• _REQUEST_: Copy each of the following items word for word, keeping every line as it is.

• _GIVEN RECORDS_:

┌────────

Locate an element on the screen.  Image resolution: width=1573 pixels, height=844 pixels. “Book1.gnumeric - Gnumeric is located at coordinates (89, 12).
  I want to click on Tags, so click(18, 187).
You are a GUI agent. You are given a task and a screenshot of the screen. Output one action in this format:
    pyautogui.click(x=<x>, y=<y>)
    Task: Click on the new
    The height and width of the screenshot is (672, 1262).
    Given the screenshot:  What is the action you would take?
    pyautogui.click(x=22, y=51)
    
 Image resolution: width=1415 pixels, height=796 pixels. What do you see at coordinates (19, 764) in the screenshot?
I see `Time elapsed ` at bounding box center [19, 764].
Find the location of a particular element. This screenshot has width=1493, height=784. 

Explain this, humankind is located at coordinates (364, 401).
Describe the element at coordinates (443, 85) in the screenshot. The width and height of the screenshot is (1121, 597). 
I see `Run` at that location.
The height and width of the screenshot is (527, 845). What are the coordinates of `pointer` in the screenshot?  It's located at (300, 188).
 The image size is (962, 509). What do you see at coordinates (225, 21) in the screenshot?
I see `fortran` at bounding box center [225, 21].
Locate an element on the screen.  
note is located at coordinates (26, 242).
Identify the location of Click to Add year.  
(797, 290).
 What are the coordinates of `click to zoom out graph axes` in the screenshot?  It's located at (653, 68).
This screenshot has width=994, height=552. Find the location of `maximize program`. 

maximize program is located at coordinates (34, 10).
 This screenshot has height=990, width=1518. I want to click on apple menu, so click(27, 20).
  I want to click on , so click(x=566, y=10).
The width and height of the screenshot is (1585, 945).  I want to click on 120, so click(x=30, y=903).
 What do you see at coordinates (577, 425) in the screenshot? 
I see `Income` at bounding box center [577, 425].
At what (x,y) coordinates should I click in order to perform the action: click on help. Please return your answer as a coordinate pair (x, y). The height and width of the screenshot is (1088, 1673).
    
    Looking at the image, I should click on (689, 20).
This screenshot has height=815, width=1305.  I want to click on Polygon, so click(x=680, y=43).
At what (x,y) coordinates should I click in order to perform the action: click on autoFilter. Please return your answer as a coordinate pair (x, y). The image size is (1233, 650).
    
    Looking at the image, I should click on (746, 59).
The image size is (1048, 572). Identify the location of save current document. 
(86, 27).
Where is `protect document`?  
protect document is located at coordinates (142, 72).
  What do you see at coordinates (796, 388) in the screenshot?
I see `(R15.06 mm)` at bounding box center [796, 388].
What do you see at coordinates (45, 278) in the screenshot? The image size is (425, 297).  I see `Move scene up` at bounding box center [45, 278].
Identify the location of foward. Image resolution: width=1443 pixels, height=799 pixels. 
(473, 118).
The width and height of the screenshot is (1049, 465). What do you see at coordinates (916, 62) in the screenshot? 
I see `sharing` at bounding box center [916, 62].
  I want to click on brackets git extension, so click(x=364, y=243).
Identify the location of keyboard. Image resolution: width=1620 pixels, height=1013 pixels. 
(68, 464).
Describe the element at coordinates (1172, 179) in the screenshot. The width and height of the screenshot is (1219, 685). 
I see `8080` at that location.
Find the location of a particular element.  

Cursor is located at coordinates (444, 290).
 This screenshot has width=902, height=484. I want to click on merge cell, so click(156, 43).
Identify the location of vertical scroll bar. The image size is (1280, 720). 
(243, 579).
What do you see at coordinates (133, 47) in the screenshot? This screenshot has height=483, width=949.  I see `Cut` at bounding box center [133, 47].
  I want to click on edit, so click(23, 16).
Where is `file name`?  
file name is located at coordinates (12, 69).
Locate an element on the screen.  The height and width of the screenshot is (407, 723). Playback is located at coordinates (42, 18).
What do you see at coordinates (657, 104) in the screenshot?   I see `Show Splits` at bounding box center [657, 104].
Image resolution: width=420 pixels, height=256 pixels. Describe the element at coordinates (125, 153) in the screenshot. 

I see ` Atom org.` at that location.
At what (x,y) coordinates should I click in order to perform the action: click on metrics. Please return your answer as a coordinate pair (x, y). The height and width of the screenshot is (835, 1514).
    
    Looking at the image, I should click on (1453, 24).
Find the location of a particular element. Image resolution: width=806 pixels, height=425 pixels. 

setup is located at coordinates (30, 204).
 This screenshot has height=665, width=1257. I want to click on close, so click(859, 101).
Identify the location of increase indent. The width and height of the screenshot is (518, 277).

└────────

• _TASK OUTPUT_:
Locate an element on the screen.  Image resolution: width=1573 pixels, height=844 pixels. “Book1.gnumeric - Gnumeric is located at coordinates (89, 12).
  I want to click on Tags, so click(18, 187).
You are a GUI agent. You are given a task and a screenshot of the screen. Output one action in this format:
    pyautogui.click(x=<x>, y=<y>)
    Task: Click on the new
    The height and width of the screenshot is (672, 1262).
    Given the screenshot:  What is the action you would take?
    pyautogui.click(x=22, y=51)
    
 Image resolution: width=1415 pixels, height=796 pixels. What do you see at coordinates (19, 764) in the screenshot?
I see `Time elapsed ` at bounding box center [19, 764].
Find the location of a particular element. This screenshot has width=1493, height=784. 

Explain this, humankind is located at coordinates (364, 401).
Describe the element at coordinates (443, 85) in the screenshot. The width and height of the screenshot is (1121, 597). 
I see `Run` at that location.
The height and width of the screenshot is (527, 845). What are the coordinates of `pointer` in the screenshot?  It's located at (300, 188).
 The image size is (962, 509). What do you see at coordinates (225, 21) in the screenshot?
I see `fortran` at bounding box center [225, 21].
Locate an element on the screen.  
note is located at coordinates (26, 242).
Identify the location of Click to Add year.  
(797, 290).
 What are the coordinates of `click to zoom out graph axes` in the screenshot?  It's located at (653, 68).
This screenshot has width=994, height=552. Find the location of `maximize program`. 

maximize program is located at coordinates (34, 10).
 This screenshot has height=990, width=1518. I want to click on apple menu, so click(27, 20).
  I want to click on , so click(x=566, y=10).
The width and height of the screenshot is (1585, 945).  I want to click on 120, so click(x=30, y=903).
 What do you see at coordinates (577, 425) in the screenshot? 
I see `Income` at bounding box center [577, 425].
At what (x,y) coordinates should I click in order to perform the action: click on help. Please return your answer as a coordinate pair (x, y). The height and width of the screenshot is (1088, 1673).
    
    Looking at the image, I should click on (689, 20).
This screenshot has height=815, width=1305.  I want to click on Polygon, so click(x=680, y=43).
At what (x,y) coordinates should I click in order to perform the action: click on autoFilter. Please return your answer as a coordinate pair (x, y). The image size is (1233, 650).
    
    Looking at the image, I should click on (746, 59).
The image size is (1048, 572). Identify the location of save current document. 
(86, 27).
Where is `protect document`?  
protect document is located at coordinates (142, 72).
  What do you see at coordinates (796, 388) in the screenshot?
I see `(R15.06 mm)` at bounding box center [796, 388].
What do you see at coordinates (45, 278) in the screenshot? The image size is (425, 297).  I see `Move scene up` at bounding box center [45, 278].
Identify the location of foward. Image resolution: width=1443 pixels, height=799 pixels. 
(473, 118).
The width and height of the screenshot is (1049, 465). What do you see at coordinates (916, 62) in the screenshot? 
I see `sharing` at bounding box center [916, 62].
  I want to click on brackets git extension, so click(x=364, y=243).
Identify the location of keyboard. Image resolution: width=1620 pixels, height=1013 pixels. 
(68, 464).
Describe the element at coordinates (1172, 179) in the screenshot. The width and height of the screenshot is (1219, 685). 
I see `8080` at that location.
Find the location of a particular element.  

Cursor is located at coordinates (444, 290).
 This screenshot has width=902, height=484. I want to click on merge cell, so click(156, 43).
Identify the location of vertical scroll bar. The image size is (1280, 720). 
(243, 579).
What do you see at coordinates (133, 47) in the screenshot? This screenshot has height=483, width=949.  I see `Cut` at bounding box center [133, 47].
  I want to click on edit, so click(23, 16).
Where is `file name`?  
file name is located at coordinates (12, 69).
Locate an element on the screen.  The height and width of the screenshot is (407, 723). Playback is located at coordinates (42, 18).
What do you see at coordinates (657, 104) in the screenshot?   I see `Show Splits` at bounding box center [657, 104].
Image resolution: width=420 pixels, height=256 pixels. Describe the element at coordinates (125, 153) in the screenshot. 

I see ` Atom org.` at that location.
At what (x,y) coordinates should I click in order to perform the action: click on metrics. Please return your answer as a coordinate pair (x, y). The height and width of the screenshot is (835, 1514).
    
    Looking at the image, I should click on (1453, 24).
Find the location of a particular element. Image resolution: width=806 pixels, height=425 pixels. 

setup is located at coordinates (30, 204).
 This screenshot has height=665, width=1257. I want to click on close, so click(859, 101).
Identify the location of increase indent. The width and height of the screenshot is (518, 277).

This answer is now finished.